Countrywide lockdowns in Pakistan led to several initiatives set up by artists and individuals to create a collective sense of support for the arts in Pakistan. Most of these initiatives focused on using their social media handles for a widespread reach. Online modes of communication have seen a surge during the pandemic. Instagram particularly has been a primary form of dissemination for art initiatives and grants. Art Chain Pakistan was set up as an Instagram hashtag as a platform for creative practitioners and their need to build a space that addressed the urgency of a community. Kurachee, a platform for illustrators and designers announced their first ‘Tiny Publication Grant’, a production grant to help sustain independent artist publications and book making practices. Tasweer Ghar, a space dedicated to photography in Lahore partnered with Grain Projects, U.K. and the Pathshala South Asian Media Institute in Bangladesh for a bursary opportunity, ‘Transforming Narratives’ that focused on community exchange and challenges from Covid-19, while facilitating a digital exchange between photographic artists in Pakistan, Bangladesh and the U.K. Responding to the reality of the virtual and digital, V M Art Gallery hosted an online residency – IRL: In Real Life – that reflected on ways in which modes of communication and experiences changed in a Covid-19 world. Other institutes and organisations that facilitated gatherings, learning circles and review sessions include: The Writing Institute; Open Studios organised for artists organised by Noor Ahmed at Cinema73 Karachi; Art Divvy run by Zahra Khan hosted artists conversations and online film festivals.

Future Sustainability

The multitude of support platforms that were born out of distance and inaccessibility of the Covid-19 pandemic indicate the parched need for more such initiatives in the arts. While this article focuses on three South-Asian ASEM countries, the nature of funding and mentorship for the arts extends into thinking about sustainable futures that celebrate and nurture art practitioners and creativity – for institutions and individuals.

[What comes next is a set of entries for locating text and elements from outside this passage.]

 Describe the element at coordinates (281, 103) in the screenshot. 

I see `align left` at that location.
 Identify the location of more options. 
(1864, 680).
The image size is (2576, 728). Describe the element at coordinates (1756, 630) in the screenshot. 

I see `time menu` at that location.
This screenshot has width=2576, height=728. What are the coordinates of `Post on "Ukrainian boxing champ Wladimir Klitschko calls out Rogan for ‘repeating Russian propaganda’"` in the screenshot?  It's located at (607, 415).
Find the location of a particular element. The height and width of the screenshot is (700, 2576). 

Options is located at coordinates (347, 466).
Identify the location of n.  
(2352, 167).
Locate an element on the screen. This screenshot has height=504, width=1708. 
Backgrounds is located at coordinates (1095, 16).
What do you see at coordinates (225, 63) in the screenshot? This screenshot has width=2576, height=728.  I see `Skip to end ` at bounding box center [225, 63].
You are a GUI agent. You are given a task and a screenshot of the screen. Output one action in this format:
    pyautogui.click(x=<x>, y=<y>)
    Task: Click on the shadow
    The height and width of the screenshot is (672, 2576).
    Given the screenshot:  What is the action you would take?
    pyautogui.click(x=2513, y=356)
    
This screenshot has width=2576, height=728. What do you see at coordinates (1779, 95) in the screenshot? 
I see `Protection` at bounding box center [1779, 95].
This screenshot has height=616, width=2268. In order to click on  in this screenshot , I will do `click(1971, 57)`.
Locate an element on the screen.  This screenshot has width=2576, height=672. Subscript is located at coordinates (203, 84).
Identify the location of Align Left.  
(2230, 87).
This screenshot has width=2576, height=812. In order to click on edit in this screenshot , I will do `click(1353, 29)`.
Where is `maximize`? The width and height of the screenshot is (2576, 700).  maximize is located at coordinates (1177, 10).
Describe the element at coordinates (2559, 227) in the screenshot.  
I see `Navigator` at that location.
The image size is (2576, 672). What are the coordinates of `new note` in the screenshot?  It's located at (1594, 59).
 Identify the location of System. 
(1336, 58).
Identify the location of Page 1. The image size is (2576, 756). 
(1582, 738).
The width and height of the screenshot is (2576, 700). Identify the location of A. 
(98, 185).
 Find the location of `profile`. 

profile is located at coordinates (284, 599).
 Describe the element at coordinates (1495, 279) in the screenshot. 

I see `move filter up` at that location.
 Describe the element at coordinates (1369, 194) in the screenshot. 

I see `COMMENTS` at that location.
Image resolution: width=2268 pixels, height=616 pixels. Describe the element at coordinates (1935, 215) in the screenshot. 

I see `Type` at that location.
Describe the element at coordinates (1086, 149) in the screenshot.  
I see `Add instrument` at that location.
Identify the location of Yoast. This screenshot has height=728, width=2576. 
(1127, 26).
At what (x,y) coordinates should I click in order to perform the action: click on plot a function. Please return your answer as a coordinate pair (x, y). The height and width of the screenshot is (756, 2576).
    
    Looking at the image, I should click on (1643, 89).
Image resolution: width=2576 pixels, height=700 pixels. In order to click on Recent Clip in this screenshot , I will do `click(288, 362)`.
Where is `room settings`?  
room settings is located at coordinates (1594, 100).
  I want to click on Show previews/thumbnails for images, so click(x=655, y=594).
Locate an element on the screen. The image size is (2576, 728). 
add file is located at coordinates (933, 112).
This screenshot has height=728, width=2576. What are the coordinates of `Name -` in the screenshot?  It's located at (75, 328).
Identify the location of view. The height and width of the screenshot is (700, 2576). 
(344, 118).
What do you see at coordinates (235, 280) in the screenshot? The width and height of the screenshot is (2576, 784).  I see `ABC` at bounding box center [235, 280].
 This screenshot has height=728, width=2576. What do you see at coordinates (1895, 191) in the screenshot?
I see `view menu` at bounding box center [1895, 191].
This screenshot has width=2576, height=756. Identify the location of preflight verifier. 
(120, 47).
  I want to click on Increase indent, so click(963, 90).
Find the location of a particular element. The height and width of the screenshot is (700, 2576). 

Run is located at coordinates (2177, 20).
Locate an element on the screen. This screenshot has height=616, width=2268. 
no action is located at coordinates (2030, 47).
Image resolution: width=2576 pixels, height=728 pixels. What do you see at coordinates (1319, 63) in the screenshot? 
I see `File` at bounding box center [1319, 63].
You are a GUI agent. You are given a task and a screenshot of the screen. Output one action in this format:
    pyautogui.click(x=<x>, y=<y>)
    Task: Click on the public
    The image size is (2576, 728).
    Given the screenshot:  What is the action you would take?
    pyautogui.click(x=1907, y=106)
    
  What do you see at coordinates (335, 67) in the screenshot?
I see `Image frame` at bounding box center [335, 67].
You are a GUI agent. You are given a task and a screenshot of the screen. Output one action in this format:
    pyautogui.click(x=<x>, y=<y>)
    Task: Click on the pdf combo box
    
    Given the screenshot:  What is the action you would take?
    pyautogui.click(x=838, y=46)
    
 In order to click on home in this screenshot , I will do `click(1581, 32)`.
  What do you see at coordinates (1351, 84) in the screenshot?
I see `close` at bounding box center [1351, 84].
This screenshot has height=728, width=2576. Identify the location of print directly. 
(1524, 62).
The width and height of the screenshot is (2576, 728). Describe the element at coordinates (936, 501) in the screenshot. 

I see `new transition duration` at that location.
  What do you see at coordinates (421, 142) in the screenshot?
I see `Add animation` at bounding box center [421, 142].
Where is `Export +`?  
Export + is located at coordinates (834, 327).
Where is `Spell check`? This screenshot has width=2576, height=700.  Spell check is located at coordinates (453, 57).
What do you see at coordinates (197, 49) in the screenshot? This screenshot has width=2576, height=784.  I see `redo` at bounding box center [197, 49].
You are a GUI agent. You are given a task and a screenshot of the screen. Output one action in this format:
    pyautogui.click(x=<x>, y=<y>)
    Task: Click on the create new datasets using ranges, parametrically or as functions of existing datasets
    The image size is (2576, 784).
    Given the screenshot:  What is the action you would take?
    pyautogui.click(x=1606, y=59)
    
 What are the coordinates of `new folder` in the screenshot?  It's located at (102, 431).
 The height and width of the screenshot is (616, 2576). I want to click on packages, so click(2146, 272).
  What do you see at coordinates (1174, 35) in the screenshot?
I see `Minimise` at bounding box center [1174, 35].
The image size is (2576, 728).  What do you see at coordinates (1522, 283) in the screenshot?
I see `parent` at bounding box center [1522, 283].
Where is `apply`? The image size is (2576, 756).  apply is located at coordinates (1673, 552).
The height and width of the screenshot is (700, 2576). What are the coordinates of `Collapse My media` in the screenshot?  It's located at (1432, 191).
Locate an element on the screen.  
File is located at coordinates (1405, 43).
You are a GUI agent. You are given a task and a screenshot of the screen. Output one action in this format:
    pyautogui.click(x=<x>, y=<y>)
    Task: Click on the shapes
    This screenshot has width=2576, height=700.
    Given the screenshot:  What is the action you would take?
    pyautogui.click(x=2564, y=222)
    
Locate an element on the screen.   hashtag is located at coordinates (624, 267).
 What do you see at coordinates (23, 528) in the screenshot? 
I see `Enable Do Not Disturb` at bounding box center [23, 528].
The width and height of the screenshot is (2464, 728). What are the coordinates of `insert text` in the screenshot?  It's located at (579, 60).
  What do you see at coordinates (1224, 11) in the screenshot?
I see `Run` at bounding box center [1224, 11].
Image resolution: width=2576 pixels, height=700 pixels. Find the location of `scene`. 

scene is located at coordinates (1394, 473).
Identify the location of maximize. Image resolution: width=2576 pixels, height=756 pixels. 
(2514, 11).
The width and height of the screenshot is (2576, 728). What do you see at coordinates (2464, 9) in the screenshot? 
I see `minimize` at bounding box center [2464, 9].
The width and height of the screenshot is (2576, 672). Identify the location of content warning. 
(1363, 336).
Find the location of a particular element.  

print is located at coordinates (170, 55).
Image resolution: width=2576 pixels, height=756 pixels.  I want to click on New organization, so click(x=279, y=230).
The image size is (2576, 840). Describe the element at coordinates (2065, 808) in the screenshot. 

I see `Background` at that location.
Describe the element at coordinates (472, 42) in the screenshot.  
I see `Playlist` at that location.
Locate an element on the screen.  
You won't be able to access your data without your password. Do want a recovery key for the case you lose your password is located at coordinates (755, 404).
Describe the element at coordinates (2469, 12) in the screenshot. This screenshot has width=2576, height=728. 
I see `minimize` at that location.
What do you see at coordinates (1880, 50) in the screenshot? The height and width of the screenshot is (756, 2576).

Photo credit: IRL Arsalan Nasir's. Metamorphose, 2020, Image Courtesy - VM ART GALLERY Photography Credit - Humayun Memon

Veeranganakumari Solanki is an independent curator and writer. Her research interest lies in the manner in which: interdisciplinary forms and art merge to create dialogues that travel from public spaces into private ones, the dissemination and varied interpretations of images across disciplines, and the structuring of curatorial research around artistic practices that expand the ideas of medium specificity through narrative and story-telling. Her curatorial discourse has primarily focused on art practices within the extended South-Asian context. She was the 2019 Brooks International Research Fellow at Tate Modern in the curatorial and photography department and a resident at the Delfina Foundation. Veerangana is currently based in India.